**PROBLEM TO SOLVE:** Transcribe exactly the lines below that begin at the line with "Viewport: 1568px width, 744px height." and stop after the line with "the lock screen", leaving out every picture.
====== EXTRACTED MATERIAL
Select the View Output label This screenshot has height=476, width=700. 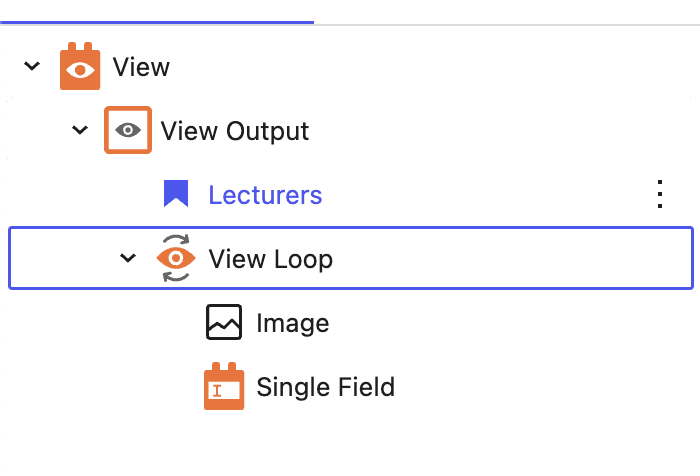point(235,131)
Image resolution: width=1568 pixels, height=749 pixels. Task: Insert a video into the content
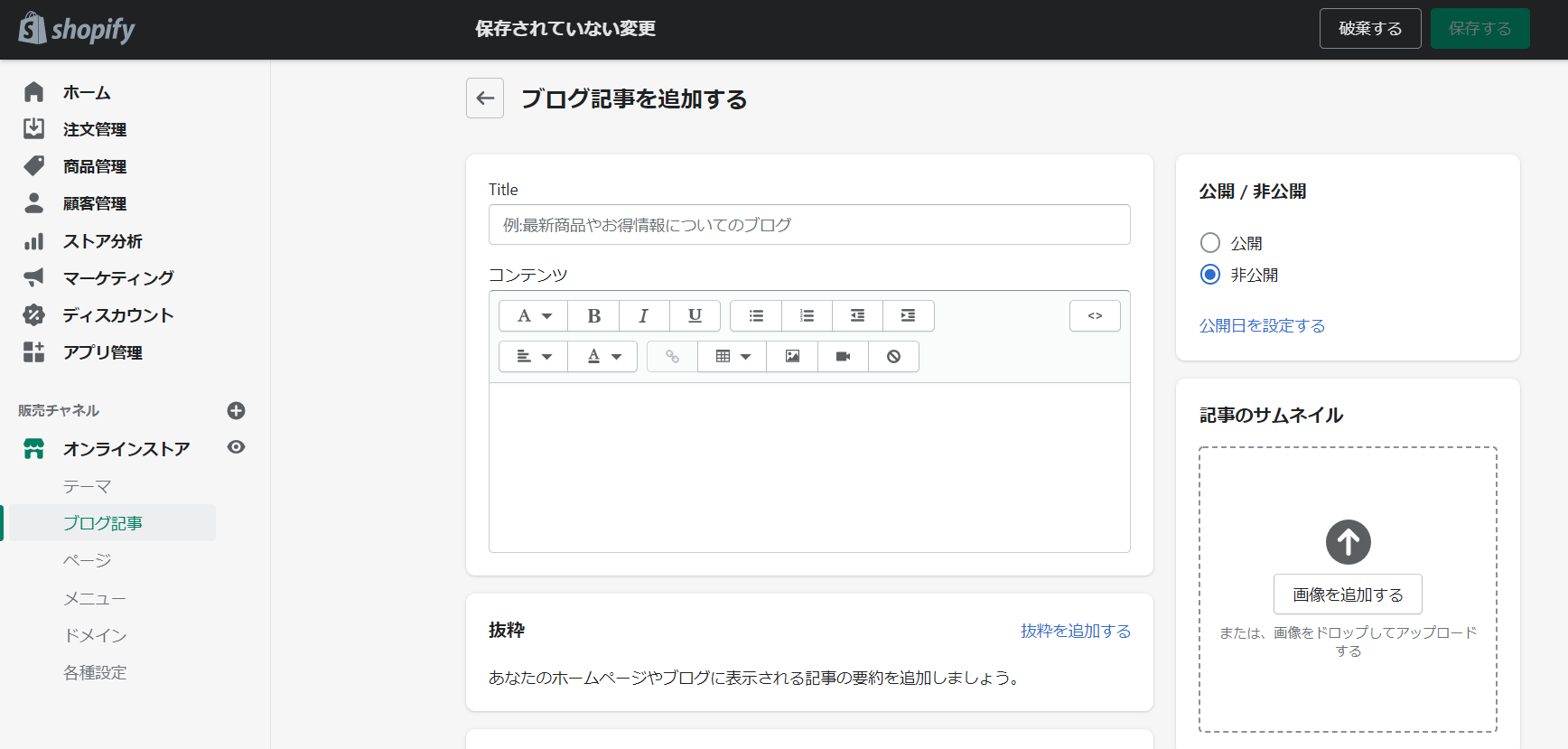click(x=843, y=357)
============
====== EXTRACTED MATERIAL
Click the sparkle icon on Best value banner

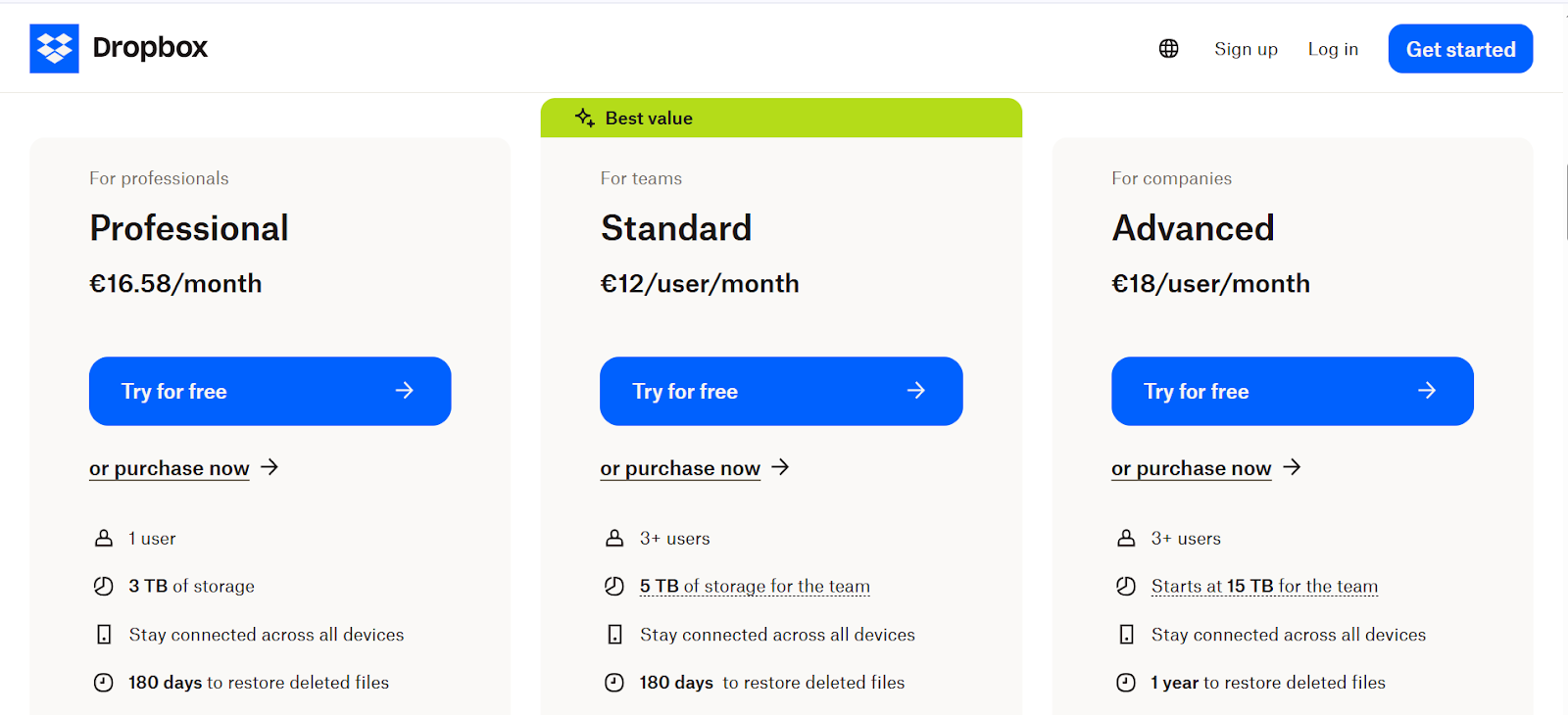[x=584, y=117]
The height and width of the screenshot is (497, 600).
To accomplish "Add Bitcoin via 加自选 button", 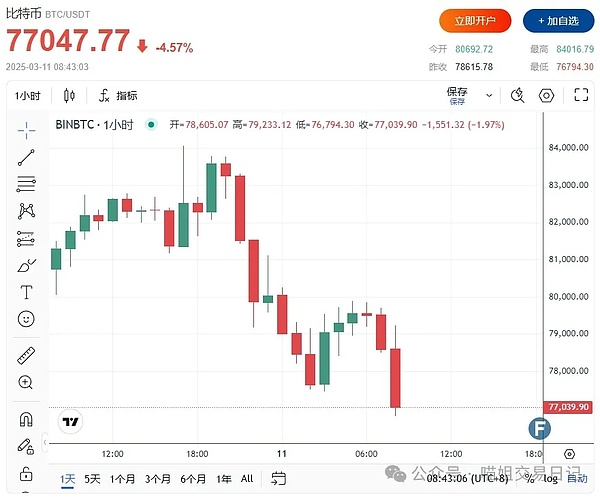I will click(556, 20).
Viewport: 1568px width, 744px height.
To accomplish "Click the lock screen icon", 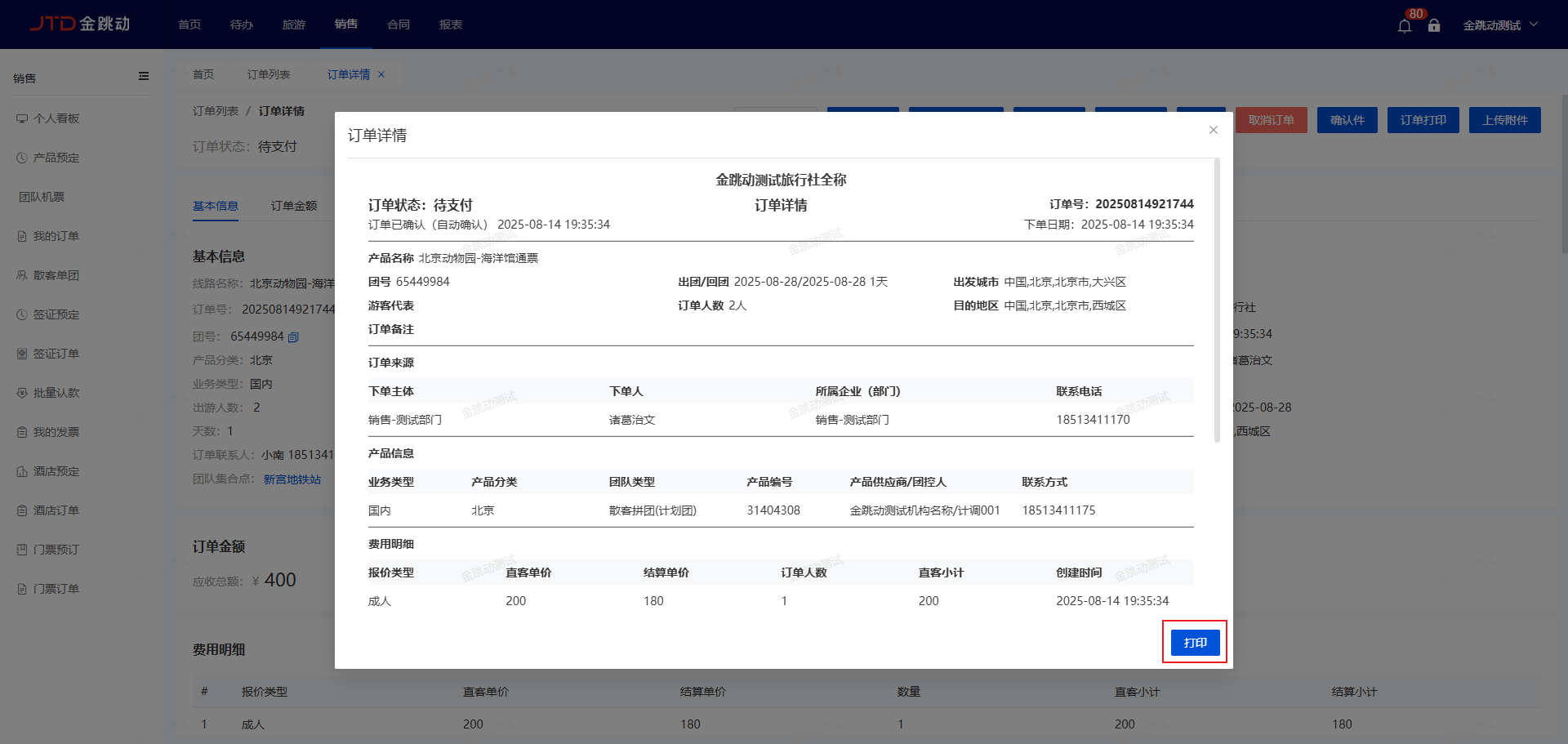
============
**ANSWER FOR THE TASK:**
Viewport: 1568px width, 744px height.
To accomplish "Click the lock screen icon", 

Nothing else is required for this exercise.